McKetta Honored At AIChE Spring Meeting

L to R: AIChE President Phil Westmoreland, AIChE Executive Director June Wispelwey, and John McKetta Jr.

AIChE President Phil Westmoreland, AIChE Executive Director June Wispelwey, and John McKetta Jr.

Numerous academic and industry members of the American Institute of Chemical Engineers (AIChE) gathered Monday evening at the Spring Meeting in San Antonio, Texas to honor the lifelong achievements and contributions of Professor John J. McKetta Jr., whose career has touched the lives of thousands of engineers.

McKetta served as AIChE president in 1962, is a lifetime trustee and supporter of the AIChE mission, both philanthropically and professionally. He was introduced by Dr.
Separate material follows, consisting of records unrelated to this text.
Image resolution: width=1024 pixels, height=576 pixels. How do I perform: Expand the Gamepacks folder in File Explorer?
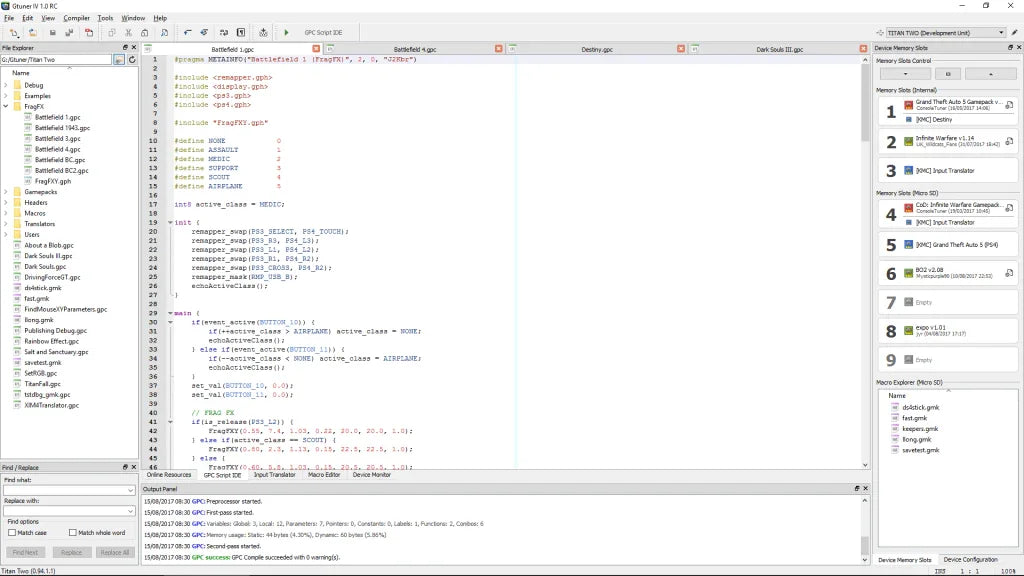(6, 191)
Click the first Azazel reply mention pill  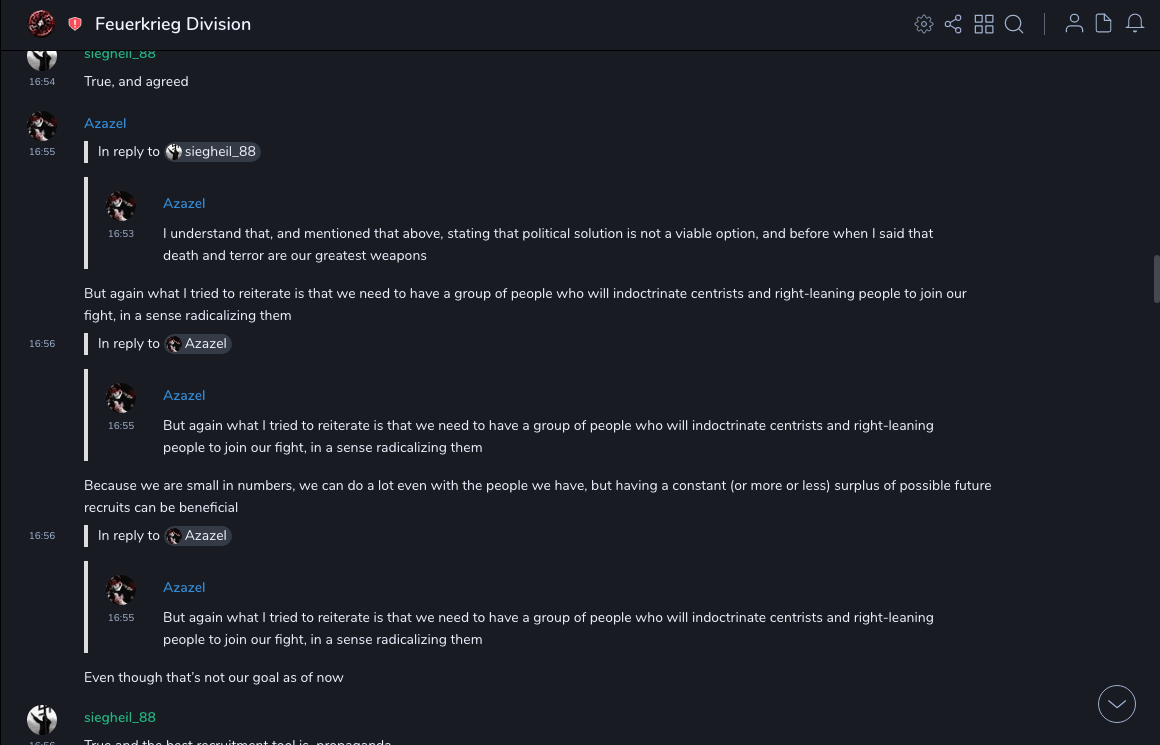click(198, 344)
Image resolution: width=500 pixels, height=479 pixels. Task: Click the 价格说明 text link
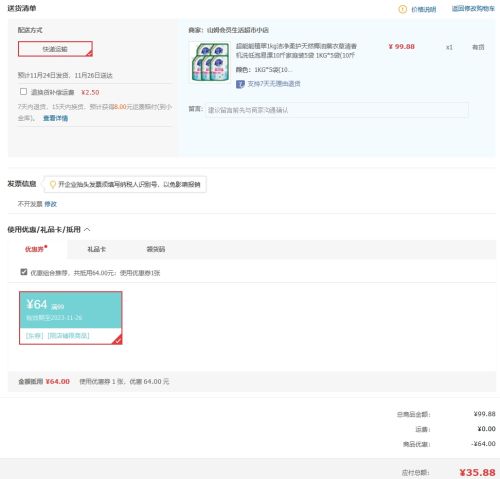pyautogui.click(x=424, y=9)

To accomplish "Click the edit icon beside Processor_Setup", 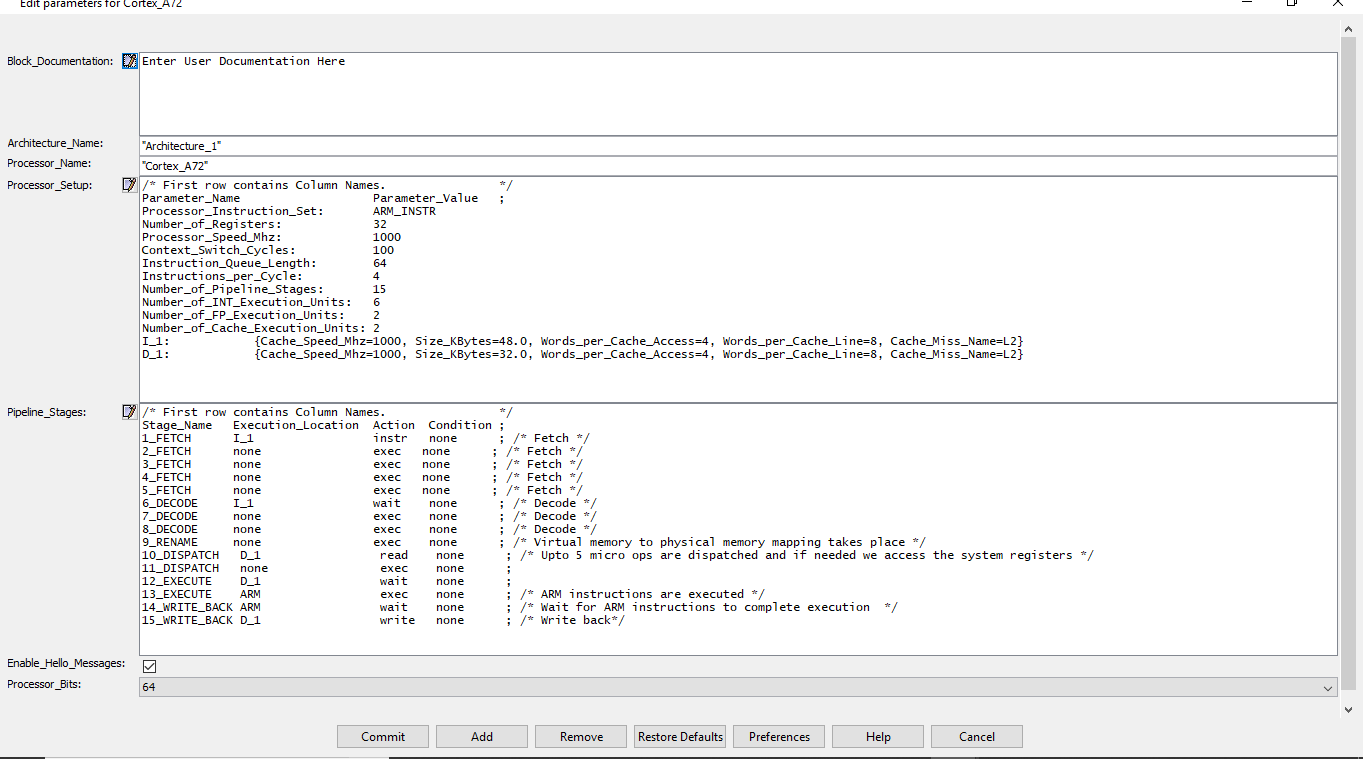I will [x=129, y=185].
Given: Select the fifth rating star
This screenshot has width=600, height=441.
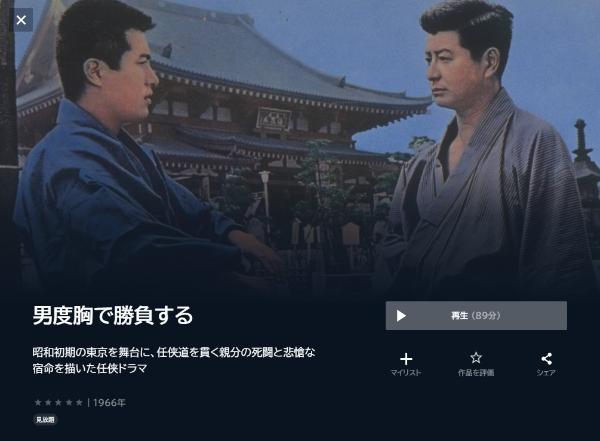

Peter B. Lederman, a longtime friend and a chemical and environmental engineering consultant in Providence, NJ.

McKetta briefly shared highlights of his life story with great wit, recounting his fascinating journey from the Pennsylvania coal mines in the height of the Great Depression to a highly accomplished career in chemical engineering research and education.

Motivated by his dislike of the dangerous conditions of mining and inspired by the knowledge that coal could be used to produce chemicals, he sought out a chemical engineering program to attend. He was warmly welcomed at Tri-State University in Anglola, Indiana, which is now Trine University and is home to its own Dr. John J. McKetta Department of Chemical & Bioprocess Engineering. This warm welcome and its life-changing effects were formative in his strong views on education and building meaningful mentoring relationships with students.

After attending Trine University, McKetta went to Michigan to complete a Ph.D. before joining the faculty at The University of Texas at Austin in 1946. Throughout his 65-year career, he became an international authority on thermodynamic properties of hydrocarbons, predicted the first accurate method for determining the temperature profile of a flowing oil or gas well and served as energy advisor to presidents Nixon, Ford, Carter, Reagan, and Bush, Sr. He served as vice chancellor of the UT System and dean of the College of Engineering, and has published more than 400 papers and written or edited 87 books. Despite his high-profile success, McKetta has always put students first.

“The highlights of my career were all with my students in the classroom,” McKetta said. “I’ve always said to never, ever forget the students.”

In November 2012, UT Austin formally named the John J. McKetta Jr. Department of Chemical Engineering on campus.  As part of the Challenge for McKetta campaign, the naming reflects the admiration and affection of hundreds of alumni, friends and corporate partners who wanted to honor 97-year-old McKetta for devoting his career, and in many ways his life, to students.

There to celebrate his career at the spring meeting were dozens of AIChE colleagues and a handful of former UT Austin chemical engineering students from the San Antonio area.  Also in attendance were the department chairs for both the UT Austin McKetta Department of Chemical Engineering, Tom Truskett, and the Trine University McKetta Department of Chemical and Bioprocess Engineering, John Wagner.  McKetta’s efforts have had a huge impact on chemical engineering and on AIChE and his contributions will continue to serve chemical engineering well into the future.